» What the task requires
Every entry must be output exactly as it was written.

Dataset entries:
━━━━
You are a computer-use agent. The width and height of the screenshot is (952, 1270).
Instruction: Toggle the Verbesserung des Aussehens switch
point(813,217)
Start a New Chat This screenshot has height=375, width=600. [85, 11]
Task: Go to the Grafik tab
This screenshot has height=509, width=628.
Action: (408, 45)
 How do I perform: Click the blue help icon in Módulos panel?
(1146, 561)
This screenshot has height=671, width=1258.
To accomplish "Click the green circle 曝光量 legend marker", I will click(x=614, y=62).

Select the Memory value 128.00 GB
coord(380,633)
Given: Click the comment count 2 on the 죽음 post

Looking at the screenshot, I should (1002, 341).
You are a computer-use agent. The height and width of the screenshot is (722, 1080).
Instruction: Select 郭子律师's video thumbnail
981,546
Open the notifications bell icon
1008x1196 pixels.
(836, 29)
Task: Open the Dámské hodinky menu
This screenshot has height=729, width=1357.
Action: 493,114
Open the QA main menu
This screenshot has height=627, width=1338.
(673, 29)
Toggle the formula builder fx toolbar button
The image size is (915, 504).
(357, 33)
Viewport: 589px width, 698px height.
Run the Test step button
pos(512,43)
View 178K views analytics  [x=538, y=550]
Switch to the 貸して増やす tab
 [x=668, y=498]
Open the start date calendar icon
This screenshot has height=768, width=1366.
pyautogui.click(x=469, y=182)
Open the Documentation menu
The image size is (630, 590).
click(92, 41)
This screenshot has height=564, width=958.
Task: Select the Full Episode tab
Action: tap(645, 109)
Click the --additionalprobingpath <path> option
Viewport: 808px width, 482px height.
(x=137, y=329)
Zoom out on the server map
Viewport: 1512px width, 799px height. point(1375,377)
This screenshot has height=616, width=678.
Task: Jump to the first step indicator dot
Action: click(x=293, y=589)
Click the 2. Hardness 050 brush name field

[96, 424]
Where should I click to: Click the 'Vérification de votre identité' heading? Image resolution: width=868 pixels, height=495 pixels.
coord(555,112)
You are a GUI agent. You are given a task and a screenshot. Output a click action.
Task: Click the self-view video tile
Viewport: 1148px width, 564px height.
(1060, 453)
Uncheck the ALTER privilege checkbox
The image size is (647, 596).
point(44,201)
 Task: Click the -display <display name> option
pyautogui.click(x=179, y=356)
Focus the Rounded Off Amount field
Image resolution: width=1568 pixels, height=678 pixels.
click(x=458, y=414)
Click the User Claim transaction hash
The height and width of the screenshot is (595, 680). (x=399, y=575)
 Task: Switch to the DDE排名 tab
━━━━
» The completed task
You are a computer-use agent. The width and height of the screenshot is (952, 1270).
Instruction: Toggle the Verbesserung des Aussehens switch
point(813,217)
Start a New Chat This screenshot has height=375, width=600. [85, 11]
Task: Go to the Grafik tab
This screenshot has height=509, width=628.
Action: (408, 45)
 How do I perform: Click the blue help icon in Módulos panel?
(1146, 561)
This screenshot has height=671, width=1258.
To accomplish "Click the green circle 曝光量 legend marker", I will click(x=614, y=62).

Select the Memory value 128.00 GB
coord(380,633)
Given: Click the comment count 2 on the 죽음 post

Looking at the screenshot, I should (1002, 341).
You are a computer-use agent. The height and width of the screenshot is (722, 1080).
Instruction: Select 郭子律师's video thumbnail
981,546
Open the notifications bell icon
1008x1196 pixels.
(836, 29)
Task: Open the Dámské hodinky menu
This screenshot has height=729, width=1357.
Action: 493,114
Open the QA main menu
This screenshot has height=627, width=1338.
(673, 29)
Toggle the formula builder fx toolbar button
The image size is (915, 504).
(357, 33)
Viewport: 589px width, 698px height.
Run the Test step button
pos(512,43)
View 178K views analytics  [x=538, y=550]
Switch to the 貸して増やす tab
 [x=668, y=498]
Open the start date calendar icon
This screenshot has height=768, width=1366.
pyautogui.click(x=469, y=182)
Open the Documentation menu
The image size is (630, 590).
click(92, 41)
This screenshot has height=564, width=958.
Task: Select the Full Episode tab
Action: tap(645, 109)
Click the --additionalprobingpath <path> option
Viewport: 808px width, 482px height.
(x=137, y=329)
Zoom out on the server map
Viewport: 1512px width, 799px height. point(1375,377)
This screenshot has height=616, width=678.
Task: Jump to the first step indicator dot
Action: click(x=293, y=589)
Click the 2. Hardness 050 brush name field

[96, 424]
Where should I click to: Click the 'Vérification de votre identité' heading? Image resolution: width=868 pixels, height=495 pixels.
coord(555,112)
You are a GUI agent. You are given a task and a screenshot. Output a click action.
Task: Click the self-view video tile
Viewport: 1148px width, 564px height.
(1060, 453)
Uncheck the ALTER privilege checkbox
The image size is (647, 596).
point(44,201)
 Task: Click the -display <display name> option
pyautogui.click(x=179, y=356)
Focus the Rounded Off Amount field
Image resolution: width=1568 pixels, height=678 pixels.
click(x=458, y=414)
Click the User Claim transaction hash
The height and width of the screenshot is (595, 680). (x=399, y=575)
 Task: Switch to the DDE排名 tab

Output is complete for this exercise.